Extinct order of mammals

Ptolemaiida is a taxon of wolf-sized afrothere mammals that lived in northern and eastern Africa during the Paleogene. The oldest fossils are from the latest Eocene strata of the Jebel Qatrani Formation, near the Fayum oasis in Egypt. A tooth is known from an Oligocene-aged stratum in Angola, and Miocene specimens (of Kelba) are known from Kenya and Uganda.

The origin of the Ptolemaiida is obscure, and debated. The type species was originally thought to be a primate, but, later, when elongated skulls with long canines of Ptolemaia and Qarunavus were found, they were then thought to be hyaenodontids, or giant, carnivorous relatives of the pantolestids Palaeosinopa, and of modern shrews The family Ptolemaiidae was elevated to order level in 1995, although some experts later placed the Ptolemaiidae within the pantolestids.

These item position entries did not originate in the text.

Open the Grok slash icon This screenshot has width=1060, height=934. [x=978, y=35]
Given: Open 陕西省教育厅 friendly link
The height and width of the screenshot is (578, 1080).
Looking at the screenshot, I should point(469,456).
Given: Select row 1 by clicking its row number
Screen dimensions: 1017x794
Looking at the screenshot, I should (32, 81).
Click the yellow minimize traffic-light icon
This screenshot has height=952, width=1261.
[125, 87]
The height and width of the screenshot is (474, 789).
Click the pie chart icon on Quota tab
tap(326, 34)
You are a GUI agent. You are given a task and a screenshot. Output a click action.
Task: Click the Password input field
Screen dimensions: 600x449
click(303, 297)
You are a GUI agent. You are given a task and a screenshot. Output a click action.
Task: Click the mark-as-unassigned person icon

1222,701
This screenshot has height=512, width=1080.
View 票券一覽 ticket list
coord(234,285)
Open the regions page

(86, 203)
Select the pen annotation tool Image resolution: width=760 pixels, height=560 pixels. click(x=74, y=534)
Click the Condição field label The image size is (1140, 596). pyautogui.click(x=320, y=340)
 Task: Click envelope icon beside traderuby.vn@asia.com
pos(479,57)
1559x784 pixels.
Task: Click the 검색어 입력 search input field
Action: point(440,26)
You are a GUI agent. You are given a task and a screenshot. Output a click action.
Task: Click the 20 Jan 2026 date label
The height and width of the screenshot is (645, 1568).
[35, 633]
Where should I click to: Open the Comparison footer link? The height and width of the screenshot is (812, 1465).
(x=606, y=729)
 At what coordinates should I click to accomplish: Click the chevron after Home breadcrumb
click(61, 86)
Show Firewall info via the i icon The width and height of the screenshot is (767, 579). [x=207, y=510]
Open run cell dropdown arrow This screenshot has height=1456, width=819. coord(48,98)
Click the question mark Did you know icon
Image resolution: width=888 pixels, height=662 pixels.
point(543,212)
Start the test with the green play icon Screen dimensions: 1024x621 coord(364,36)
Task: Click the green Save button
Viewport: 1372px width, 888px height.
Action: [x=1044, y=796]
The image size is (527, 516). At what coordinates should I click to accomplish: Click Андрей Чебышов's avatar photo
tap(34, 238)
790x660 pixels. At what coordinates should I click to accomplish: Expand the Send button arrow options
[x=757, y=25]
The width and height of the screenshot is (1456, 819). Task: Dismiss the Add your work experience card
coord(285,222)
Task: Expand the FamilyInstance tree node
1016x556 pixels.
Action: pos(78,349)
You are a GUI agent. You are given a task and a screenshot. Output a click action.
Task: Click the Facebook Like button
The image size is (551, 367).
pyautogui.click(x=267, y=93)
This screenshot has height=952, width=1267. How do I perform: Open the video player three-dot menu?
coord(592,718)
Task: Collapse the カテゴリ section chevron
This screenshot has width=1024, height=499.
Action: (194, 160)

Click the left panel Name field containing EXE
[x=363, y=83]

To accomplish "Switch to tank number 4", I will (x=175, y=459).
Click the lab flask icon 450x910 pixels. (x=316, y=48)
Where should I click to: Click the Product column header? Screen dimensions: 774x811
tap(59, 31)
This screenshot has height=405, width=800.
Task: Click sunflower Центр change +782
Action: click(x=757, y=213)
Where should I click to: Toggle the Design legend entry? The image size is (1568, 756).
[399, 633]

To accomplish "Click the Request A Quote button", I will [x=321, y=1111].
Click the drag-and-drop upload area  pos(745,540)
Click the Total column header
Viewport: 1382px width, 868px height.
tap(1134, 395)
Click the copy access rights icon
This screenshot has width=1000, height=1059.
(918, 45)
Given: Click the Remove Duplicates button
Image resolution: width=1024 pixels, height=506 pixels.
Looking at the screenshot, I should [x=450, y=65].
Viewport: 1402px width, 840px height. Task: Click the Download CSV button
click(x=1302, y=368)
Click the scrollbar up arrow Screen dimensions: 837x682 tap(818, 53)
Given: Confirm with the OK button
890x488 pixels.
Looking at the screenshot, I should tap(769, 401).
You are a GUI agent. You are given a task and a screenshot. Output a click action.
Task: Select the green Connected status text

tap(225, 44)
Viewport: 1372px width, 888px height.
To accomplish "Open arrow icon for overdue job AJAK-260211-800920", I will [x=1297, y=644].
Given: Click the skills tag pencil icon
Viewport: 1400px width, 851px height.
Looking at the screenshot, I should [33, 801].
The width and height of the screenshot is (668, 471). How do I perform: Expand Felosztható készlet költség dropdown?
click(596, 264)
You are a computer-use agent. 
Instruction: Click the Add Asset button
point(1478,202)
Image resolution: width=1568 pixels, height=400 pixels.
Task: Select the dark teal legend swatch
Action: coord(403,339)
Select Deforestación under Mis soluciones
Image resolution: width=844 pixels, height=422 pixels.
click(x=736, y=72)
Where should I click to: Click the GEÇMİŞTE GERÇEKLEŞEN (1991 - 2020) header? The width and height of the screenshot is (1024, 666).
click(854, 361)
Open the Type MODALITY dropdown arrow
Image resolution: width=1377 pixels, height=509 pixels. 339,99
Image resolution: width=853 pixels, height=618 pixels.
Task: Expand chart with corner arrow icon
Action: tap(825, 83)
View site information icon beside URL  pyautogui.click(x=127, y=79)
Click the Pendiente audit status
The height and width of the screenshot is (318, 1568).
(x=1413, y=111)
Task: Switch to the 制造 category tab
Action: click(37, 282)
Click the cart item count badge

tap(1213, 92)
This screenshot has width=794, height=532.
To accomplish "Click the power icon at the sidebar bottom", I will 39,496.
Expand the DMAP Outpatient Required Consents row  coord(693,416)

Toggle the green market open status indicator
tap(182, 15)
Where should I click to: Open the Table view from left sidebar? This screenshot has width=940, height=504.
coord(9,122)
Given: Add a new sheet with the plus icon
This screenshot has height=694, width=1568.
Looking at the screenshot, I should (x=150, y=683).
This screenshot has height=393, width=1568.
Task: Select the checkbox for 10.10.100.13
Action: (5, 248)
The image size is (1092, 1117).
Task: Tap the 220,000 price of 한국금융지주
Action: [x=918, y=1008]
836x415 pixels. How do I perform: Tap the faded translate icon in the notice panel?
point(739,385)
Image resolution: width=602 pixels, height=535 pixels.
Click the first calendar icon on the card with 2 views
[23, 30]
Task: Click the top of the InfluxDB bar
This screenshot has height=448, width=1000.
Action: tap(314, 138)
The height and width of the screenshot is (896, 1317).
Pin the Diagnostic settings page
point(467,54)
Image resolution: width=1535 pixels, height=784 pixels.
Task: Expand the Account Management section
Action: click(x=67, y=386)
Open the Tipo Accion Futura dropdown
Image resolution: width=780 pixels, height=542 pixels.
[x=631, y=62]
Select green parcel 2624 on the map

Recently, Ptolemaiida has been placed within Afrotheria on the basis of paleobiology, as the taxon was endemic to Africa, and because of some similarities in the anatomical features of the skull in common with aardvarks. It is currently unclear if they form a sister taxon to Tubulidentata or are a paraphyletic sequence leading to them. Regardless, their close relation may offer the possibility for true dental synapomorphies in Afroinsectiphilia. A posterior study on ptolemaiidan dentitions further reinforces these results.

Recently, there has been a reconsideration of the ptolemaiidan diet, and possible behavior, as wear on the teeth suggest that it crushed hard or abrasive food, and that the teeth had little or no shearing ability. Even so, some sources still refer to them as being gigantic, carnivorous shrews.